Winer et al. (1991) assert that all of the classical tests are susceptible to heterogeneity problems and other deviations from normality. It is suggested that new tests need to be developed with the ability to adapt to variations in the form of the distribution that is being analysed (Zar, 1999). In Chapter 3 of this paper, we will present the findings of a simulation study for both the classical tests for testing homogeneity of variances as well as introducing an alternative test procedure. The new test is anticipated to be an augmentation of the existing testing procedures. The new test is justified through the use of both simulation and actual data. This data exhibits a range of skew in the presented distributions. We demonstrate how the alternative tests exhibit a greater degree of robustness and power under conditions of heterogeneous variances.
In this paper, we analyse and compare several of the accepted tests for homogeneity of variances. In particular, we will concentrate on the following tests (which are defined below):
- F Test 2-sided. (ANOVA F Test)
- Bartlet χ2 test,
- Levene Tests (Levene 1, Levene 2, Levene 3 and Levene 4),
- Jacknife Test,
- Box Test,
- Cochran Test,
- O’Brien (0.5, alternate Jacknife),
- BF and Modified Brown-Forsythe Tests, and
- Wald Test.
The derivations of these tests will be presented in following posts. A size and power study will also be published.
There other tests in use such as the Scheffé-Box log-ANOVA test (Martin & Games 1977) that will also be introduced in future posts. The Scheffé-Box log-ANOVA test was developed using proposals by Box (1953) and Scheffé (1959). It first separates the variables from each group at random across several subgroups. The log-variance is then calculated for each subgroup.
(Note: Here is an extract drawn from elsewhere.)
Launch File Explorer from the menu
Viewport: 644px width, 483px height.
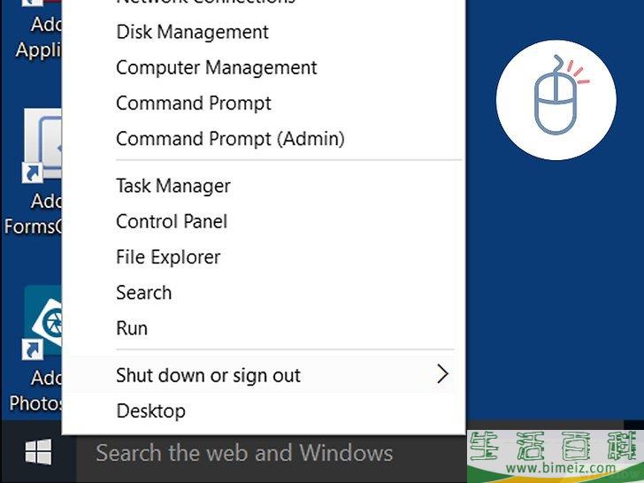click(x=168, y=257)
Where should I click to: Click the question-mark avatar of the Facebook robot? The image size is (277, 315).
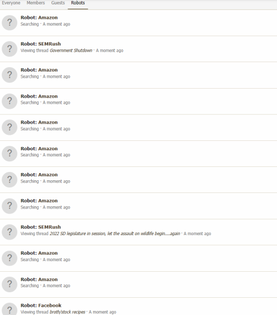pos(9,309)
An F-type statistic is then used to contrast the among-group mean-square values with the within-group mean-squares of the log-variance values for each subgroup. Others, such as Efron (1982) have proposed using a transform to express the data in a form that more closely aligns to conditions of normality.
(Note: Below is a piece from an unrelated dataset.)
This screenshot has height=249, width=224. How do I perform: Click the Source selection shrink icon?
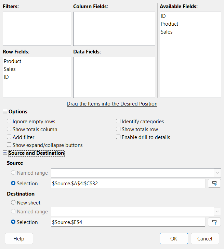tap(214, 183)
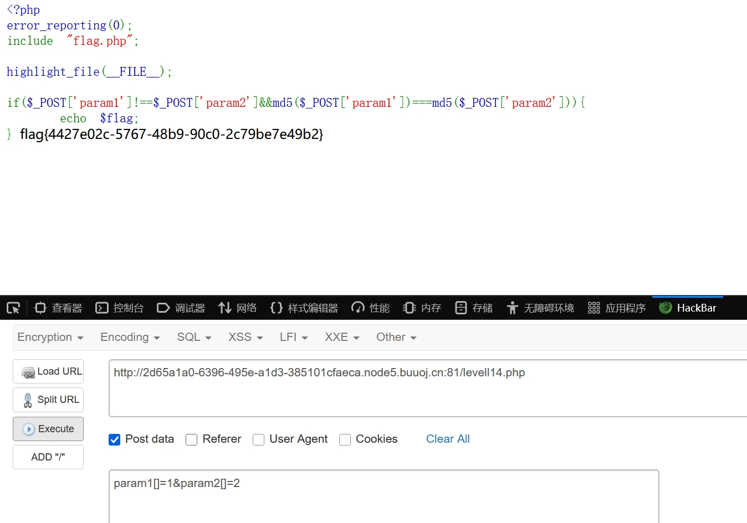Open the SQL dropdown menu
This screenshot has height=523, width=747.
click(x=194, y=337)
 This disregard for the assumptions assumes that the procedure is sufficiently robust. This is an postulation that a failure to adequately account for the assumption will result in only a small and insignificant deviation from the true result that would occur had the assumptions been met.
 See also Welch (1951), Boneau (1960), Glass et al. (1972), Bishop & Dudewicz (1978), Bryk & Raudenbush (1987), Wilcox (1989), Oshima & Algina (1992a), Alexander & Govern (1994), Sokal & Rholf (1995), Schneider & Penfield (1997), Wilcox (1997), Chen & Chen (1998), Luh & Guo (2000), Keselman et al. (2002), Mendes (2003), & Camdeviren & Mendes (2005). All of these authors have noted this same point, re-enforcing the work of Box (1951).